# Problem:
Could you copy, word for word, the lines of the records below, starting with the line that contains "will pyautogui.click(x=368, y=63)." and going through the line that contains "I will coord(30,35)."?

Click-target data
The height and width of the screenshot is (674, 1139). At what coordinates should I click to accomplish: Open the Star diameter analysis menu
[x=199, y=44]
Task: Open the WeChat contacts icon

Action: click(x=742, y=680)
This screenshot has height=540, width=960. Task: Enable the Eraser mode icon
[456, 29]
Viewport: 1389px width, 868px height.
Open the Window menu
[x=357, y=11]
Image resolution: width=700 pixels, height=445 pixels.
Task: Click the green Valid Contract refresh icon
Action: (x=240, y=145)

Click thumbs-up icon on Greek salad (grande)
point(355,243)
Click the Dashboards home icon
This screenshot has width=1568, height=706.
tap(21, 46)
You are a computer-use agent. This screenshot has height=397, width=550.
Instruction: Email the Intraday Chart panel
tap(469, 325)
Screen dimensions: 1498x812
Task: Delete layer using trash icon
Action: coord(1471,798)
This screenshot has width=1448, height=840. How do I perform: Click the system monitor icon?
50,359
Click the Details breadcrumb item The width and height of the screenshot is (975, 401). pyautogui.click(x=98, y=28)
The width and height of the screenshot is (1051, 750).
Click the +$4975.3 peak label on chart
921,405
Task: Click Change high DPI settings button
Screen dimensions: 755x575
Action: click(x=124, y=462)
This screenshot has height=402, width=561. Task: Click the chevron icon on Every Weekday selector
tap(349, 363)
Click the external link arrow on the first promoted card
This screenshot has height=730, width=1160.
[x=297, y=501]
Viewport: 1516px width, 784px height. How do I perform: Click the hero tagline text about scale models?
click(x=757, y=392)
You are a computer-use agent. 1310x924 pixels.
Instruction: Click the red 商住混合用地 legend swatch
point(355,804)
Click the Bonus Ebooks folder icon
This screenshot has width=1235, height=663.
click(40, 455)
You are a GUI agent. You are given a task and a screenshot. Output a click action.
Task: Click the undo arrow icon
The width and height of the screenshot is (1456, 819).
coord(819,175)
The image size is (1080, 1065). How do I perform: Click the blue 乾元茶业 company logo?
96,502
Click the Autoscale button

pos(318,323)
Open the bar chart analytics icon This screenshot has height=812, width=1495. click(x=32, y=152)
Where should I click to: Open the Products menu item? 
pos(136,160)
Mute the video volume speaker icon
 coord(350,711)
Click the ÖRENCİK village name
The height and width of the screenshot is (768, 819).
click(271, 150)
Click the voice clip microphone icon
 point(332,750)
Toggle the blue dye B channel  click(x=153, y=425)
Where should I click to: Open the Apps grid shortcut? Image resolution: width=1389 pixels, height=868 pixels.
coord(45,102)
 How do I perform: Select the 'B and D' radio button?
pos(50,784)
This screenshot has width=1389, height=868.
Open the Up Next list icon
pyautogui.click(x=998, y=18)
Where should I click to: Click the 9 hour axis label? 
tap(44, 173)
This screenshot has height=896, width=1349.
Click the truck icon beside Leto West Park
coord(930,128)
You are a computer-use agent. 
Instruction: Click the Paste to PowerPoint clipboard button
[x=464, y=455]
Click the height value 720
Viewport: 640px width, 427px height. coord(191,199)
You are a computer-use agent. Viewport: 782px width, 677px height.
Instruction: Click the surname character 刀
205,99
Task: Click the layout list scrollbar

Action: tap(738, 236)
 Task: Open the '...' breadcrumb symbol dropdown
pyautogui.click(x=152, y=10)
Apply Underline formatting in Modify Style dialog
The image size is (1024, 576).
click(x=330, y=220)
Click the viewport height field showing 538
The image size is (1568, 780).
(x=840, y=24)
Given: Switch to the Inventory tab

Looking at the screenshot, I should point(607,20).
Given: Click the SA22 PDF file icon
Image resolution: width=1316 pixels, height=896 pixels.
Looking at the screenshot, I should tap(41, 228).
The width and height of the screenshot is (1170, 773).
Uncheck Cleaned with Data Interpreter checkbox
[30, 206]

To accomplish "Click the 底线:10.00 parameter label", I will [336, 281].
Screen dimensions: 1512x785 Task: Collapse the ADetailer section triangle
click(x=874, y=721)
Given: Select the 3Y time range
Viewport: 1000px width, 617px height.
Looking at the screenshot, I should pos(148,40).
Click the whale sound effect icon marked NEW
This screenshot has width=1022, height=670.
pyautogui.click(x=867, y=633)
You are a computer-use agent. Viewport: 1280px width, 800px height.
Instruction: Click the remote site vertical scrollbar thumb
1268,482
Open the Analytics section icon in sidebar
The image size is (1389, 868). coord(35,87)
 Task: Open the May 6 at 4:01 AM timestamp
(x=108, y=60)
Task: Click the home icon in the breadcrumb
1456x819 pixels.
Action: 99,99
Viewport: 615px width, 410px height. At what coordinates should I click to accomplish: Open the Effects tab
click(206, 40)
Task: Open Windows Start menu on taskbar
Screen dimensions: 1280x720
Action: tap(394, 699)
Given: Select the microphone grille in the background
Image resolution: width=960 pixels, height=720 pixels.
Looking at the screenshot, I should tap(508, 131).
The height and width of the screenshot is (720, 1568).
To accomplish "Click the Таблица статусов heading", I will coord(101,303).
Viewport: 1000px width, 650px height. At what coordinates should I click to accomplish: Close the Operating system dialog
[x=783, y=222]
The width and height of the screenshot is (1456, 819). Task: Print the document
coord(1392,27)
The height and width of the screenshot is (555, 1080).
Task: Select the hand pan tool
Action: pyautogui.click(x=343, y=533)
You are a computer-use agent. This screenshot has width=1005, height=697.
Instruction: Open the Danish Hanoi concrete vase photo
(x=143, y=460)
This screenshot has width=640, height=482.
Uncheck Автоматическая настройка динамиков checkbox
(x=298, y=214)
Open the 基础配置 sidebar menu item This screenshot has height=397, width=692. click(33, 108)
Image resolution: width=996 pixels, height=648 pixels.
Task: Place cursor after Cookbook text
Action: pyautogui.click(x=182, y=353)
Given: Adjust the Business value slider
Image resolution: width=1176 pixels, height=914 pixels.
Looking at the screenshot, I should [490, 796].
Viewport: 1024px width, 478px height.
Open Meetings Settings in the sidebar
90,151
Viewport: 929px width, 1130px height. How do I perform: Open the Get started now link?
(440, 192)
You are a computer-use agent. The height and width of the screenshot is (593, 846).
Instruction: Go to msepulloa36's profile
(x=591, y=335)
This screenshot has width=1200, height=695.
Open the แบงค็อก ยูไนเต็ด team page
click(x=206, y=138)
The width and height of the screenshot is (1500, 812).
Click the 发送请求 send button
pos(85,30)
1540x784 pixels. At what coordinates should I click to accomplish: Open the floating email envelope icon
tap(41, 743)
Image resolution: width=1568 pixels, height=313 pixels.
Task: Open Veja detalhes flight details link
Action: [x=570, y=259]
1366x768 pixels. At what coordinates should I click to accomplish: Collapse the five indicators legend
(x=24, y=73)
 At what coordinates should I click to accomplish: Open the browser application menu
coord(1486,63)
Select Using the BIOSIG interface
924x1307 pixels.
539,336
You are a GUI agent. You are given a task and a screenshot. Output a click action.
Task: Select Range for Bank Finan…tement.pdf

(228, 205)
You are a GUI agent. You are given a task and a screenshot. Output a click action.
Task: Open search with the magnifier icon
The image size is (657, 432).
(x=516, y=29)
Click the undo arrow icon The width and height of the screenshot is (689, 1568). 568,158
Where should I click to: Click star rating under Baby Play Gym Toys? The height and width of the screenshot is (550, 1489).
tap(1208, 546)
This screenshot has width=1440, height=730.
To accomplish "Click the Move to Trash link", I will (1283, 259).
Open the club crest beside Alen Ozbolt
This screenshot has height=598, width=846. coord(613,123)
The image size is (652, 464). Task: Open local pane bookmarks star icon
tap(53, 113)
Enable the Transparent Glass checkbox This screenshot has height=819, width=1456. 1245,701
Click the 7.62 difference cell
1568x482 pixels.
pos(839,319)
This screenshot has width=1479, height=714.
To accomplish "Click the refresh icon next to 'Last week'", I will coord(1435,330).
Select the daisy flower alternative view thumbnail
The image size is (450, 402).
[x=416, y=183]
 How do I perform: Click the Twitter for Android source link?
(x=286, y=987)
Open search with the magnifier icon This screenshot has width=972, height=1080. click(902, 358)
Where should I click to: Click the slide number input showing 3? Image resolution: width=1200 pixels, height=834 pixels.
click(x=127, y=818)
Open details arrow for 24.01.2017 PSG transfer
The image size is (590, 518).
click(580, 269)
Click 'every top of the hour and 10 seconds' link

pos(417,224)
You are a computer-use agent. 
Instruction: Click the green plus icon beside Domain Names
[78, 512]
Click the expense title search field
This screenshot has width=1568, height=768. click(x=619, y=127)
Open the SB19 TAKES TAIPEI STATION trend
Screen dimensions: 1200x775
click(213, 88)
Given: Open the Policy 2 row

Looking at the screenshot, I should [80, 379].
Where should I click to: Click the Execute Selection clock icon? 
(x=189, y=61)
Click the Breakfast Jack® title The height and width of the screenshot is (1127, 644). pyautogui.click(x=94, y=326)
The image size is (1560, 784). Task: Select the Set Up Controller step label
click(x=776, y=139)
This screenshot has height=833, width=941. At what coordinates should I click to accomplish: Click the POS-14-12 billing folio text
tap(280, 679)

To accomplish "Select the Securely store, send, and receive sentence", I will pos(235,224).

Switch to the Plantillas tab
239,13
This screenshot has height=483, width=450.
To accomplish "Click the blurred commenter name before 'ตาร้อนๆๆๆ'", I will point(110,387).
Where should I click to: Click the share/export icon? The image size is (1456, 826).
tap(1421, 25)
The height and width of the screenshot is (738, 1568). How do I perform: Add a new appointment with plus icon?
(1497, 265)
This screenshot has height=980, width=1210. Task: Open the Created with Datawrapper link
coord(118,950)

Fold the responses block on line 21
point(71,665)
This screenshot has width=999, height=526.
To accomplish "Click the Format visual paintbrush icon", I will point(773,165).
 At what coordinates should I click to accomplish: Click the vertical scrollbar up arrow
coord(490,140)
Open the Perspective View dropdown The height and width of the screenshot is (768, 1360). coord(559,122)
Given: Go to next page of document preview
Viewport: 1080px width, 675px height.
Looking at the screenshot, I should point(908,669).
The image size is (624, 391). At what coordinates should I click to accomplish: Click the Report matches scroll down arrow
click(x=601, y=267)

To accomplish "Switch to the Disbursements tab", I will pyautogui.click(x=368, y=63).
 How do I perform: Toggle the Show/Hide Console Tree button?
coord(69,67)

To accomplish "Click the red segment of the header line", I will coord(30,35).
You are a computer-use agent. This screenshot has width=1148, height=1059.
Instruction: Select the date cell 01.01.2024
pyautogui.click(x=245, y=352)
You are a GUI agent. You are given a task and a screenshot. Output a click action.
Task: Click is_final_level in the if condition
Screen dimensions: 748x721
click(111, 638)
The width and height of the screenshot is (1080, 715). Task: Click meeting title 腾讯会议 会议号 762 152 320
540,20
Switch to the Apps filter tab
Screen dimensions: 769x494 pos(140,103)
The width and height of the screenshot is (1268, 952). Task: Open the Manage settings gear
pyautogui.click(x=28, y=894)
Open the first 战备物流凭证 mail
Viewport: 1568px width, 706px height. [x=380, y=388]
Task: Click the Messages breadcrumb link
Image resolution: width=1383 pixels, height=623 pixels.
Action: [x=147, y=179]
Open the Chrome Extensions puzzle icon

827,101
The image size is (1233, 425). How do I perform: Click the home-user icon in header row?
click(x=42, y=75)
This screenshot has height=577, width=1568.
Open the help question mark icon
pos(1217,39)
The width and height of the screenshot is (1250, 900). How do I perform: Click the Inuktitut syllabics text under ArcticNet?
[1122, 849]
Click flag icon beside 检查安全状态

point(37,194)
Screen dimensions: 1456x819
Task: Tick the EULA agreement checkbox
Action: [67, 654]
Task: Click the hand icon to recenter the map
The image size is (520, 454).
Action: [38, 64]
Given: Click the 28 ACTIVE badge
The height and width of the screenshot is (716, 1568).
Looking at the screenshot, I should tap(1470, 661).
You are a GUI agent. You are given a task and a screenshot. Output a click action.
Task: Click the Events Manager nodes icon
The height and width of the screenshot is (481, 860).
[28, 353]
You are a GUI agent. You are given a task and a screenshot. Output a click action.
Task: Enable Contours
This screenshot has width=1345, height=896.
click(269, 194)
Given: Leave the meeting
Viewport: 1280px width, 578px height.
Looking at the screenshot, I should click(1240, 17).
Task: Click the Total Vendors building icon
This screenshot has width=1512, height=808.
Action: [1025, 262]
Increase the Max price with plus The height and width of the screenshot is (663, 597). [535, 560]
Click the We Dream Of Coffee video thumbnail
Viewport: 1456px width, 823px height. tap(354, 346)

# Answer for the task:
To accomplish "Switch to the Disbursements tab", I will pyautogui.click(x=368, y=63).
 How do I perform: Toggle the Show/Hide Console Tree button?
coord(69,67)

To accomplish "Click the red segment of the header line", I will coord(30,35).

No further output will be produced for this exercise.